I probably should have posted this earlier since other people have had
this problem. Thanks Martin Moore from DEC support who was very helpful. I
have not yet had a chance to try the pre-release patch, but at least this
might explain some things. 
-Saar Picker
=========================================================================
 Saar Picker				     saarp_at_socrates.berkeley.edu
 CCS/SDA - Administrative Unix 				  (510) 643-8168
=========================================================================
---------- Forwarded message ----------
Date: Fri, 24 Jul 1998 13:51:31 -0400 (EDT)
From: Martin Moore <martin_at_decatl.alf.dec.com>
To: Saar Picker <saarp_at_socrates.berkeley.edu>
Cc: martin_at_decatl.alf.dec.com
Subject: Re: processes not finishing problem
But there is a bug that was introduced in patch kit 1 (it's not fixed in
kit 2, which was just released, but the fix should be in kit 3; I know
Engineering has recently solved the bug.) 
If you have any application that uses mmap on an Advfs filesystem under either
of the following circumstances:
1.) The application does an mlockall() and then an mmap().
or
2.) The application is multithreaded, and does an mmap() in one thread, and a
    read() or write() to the same file from another thread.
it will induce an Advfs locking problem such that subsequent accesses to the
domain will hang.  Blocked threads because of this hang can in turn hold locks
that subsequently block other threads, etc.  
The scenario you described is very similar to what I have seen induced by this
problem.  There's no way to tell for sure, though, without forcing a crash on
the system when in this state, and looking at the crash dump.  
If you have a software contract, I'd suggest logging a call to your CSC, so
you can have the problem analyzed and, if it's the problem described above,
you can get a pre-release copy of the patch.
Martin
-- 
Martin J. Moore                         5555 Windward Parkway West
Digital UNIX Expert Team                Alpharetta GA  30004-7407
Customer Services Division              +1-800-354-9000 x31679
Compaq Computer Corporation             mailto: martin_at_alf.dec.com
Here's the original posting:
> From saarp_at_socrates.berkeley.edu Tue Jul 28 09:41:38 1998
> Date: Fri, 24 Jul 1998 10:24:00 -0700 (PDT)
> From: Saar Picker <saarp_at_socrates.berkeley.edu>
> To: alpha-osf-managers_at_ornl.gov
> Subject: processes not finishing problem
> 
> 
> Hello all,
> 
> We've been experiencing some strange problems on our DEC8200 high volume
> mail server. We're running 4.0D with the latest patch kit. 
> 
> Every once in a while commands like 'ls' and 'ps' stop returning and
> cannot be killed.

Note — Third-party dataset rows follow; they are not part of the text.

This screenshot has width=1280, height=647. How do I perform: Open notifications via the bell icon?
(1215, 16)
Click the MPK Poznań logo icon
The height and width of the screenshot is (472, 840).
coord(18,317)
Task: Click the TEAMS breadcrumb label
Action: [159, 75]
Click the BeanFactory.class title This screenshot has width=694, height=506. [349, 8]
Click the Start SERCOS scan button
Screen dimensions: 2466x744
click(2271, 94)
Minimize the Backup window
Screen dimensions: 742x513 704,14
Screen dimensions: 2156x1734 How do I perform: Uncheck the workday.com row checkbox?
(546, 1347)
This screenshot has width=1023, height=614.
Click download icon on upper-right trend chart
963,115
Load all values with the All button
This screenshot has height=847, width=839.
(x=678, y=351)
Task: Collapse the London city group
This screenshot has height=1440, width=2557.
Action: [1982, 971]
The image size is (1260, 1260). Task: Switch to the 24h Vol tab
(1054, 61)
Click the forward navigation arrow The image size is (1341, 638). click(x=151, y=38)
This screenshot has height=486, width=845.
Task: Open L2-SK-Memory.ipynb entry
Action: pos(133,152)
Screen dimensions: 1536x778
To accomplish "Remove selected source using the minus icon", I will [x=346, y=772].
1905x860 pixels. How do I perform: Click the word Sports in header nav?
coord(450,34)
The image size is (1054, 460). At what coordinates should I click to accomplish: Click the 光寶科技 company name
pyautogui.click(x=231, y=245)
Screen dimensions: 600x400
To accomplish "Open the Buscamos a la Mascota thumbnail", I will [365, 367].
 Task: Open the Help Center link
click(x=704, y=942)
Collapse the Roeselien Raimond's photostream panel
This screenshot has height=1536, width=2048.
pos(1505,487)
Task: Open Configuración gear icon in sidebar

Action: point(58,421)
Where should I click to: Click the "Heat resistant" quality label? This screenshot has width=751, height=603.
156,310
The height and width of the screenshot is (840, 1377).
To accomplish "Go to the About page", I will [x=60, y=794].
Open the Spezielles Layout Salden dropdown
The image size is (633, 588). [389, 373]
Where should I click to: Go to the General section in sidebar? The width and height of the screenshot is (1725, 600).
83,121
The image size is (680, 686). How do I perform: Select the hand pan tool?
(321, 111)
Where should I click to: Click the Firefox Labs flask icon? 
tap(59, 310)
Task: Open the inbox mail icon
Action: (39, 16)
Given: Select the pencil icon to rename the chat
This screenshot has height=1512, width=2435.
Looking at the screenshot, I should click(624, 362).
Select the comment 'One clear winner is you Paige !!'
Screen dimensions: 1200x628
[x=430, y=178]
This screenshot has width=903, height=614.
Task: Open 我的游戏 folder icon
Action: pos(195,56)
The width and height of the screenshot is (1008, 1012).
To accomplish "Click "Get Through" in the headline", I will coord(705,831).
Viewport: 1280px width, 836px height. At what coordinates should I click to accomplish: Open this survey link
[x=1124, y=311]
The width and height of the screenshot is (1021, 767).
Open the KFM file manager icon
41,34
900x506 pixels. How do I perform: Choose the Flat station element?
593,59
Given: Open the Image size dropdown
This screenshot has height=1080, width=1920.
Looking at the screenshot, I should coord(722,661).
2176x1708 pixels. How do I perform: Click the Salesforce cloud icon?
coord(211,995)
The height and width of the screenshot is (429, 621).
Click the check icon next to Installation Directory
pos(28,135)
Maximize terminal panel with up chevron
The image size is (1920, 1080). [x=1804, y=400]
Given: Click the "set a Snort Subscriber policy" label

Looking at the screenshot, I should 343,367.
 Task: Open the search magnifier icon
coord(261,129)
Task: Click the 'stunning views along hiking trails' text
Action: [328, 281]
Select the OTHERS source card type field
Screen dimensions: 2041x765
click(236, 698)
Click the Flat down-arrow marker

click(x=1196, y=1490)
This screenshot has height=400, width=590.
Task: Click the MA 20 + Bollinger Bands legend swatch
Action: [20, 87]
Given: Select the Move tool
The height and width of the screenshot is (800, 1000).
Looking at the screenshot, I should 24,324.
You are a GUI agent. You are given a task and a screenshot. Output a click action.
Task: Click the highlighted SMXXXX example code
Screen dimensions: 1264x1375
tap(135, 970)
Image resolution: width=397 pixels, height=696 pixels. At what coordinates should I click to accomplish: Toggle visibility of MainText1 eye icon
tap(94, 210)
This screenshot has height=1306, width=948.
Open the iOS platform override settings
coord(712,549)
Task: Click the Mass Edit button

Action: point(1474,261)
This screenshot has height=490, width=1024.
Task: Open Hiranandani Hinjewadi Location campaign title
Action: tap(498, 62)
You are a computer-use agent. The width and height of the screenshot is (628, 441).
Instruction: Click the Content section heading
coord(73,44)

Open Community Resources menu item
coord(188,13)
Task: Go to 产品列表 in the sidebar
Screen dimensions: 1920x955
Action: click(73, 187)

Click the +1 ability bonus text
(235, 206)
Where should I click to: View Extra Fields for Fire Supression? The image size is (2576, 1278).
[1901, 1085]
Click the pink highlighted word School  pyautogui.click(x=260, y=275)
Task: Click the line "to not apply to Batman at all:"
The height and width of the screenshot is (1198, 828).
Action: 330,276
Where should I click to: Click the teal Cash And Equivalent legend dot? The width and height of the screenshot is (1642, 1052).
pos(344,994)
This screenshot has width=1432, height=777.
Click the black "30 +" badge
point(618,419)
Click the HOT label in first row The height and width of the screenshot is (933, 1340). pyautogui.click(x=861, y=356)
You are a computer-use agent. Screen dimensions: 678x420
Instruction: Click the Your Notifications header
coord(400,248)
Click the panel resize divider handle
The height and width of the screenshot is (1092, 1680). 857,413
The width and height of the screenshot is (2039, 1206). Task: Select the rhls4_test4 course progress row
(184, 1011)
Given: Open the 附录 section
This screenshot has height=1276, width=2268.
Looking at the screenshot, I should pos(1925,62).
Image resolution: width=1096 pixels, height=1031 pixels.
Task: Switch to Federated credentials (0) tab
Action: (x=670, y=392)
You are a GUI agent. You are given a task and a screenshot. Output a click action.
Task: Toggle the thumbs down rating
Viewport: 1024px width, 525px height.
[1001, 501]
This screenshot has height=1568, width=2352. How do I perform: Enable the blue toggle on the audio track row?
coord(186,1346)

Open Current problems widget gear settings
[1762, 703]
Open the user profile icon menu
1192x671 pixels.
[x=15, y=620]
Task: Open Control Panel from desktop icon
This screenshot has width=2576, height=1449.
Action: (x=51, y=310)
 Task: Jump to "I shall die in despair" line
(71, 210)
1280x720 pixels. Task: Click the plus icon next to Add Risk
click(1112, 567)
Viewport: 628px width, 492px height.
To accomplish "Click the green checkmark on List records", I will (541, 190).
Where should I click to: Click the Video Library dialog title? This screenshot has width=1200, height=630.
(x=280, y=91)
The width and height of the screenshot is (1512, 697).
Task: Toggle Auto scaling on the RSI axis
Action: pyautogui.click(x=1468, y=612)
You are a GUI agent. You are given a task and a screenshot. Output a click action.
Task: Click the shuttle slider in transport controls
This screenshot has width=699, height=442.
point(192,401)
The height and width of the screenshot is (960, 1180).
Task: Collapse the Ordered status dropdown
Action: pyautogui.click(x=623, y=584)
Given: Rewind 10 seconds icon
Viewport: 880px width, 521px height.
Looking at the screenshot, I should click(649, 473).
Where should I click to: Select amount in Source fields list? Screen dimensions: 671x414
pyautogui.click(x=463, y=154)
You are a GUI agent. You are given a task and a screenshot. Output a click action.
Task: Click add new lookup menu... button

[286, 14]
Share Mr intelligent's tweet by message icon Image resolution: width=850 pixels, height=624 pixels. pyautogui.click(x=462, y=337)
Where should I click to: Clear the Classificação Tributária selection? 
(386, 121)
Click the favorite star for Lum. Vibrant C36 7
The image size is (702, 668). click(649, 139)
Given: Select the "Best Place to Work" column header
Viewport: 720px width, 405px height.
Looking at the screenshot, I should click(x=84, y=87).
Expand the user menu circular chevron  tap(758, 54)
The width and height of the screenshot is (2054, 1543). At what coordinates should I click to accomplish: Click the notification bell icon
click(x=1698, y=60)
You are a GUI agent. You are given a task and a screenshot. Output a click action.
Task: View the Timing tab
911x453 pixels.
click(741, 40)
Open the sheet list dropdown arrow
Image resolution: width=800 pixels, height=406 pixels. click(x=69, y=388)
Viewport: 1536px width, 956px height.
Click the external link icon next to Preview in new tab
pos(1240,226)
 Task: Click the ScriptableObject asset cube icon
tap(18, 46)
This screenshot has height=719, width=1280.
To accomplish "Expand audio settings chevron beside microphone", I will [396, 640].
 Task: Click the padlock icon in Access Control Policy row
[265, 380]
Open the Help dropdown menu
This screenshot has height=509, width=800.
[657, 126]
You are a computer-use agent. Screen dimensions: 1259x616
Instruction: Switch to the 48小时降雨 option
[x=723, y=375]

After a while, the whole machine slows down and dies as
> the memory and swap fill up. The 'ls' problem is strange because it will
> hang only on certain directories and work on others on the same
> filesystem.
> 
> Has anyone ever seen anything like this?
> 
> Thanks.
> -Saar Picker
> 
> =========================================================================
>  Saar Picker				     saarp_at_socrates.berkeley.edu
>  CCS/SDA - Administrative Unix 				  (510) 643-8168
> =========================================================================
> 
Received on Tue Jul 28 1998 - 16:48:38 NZST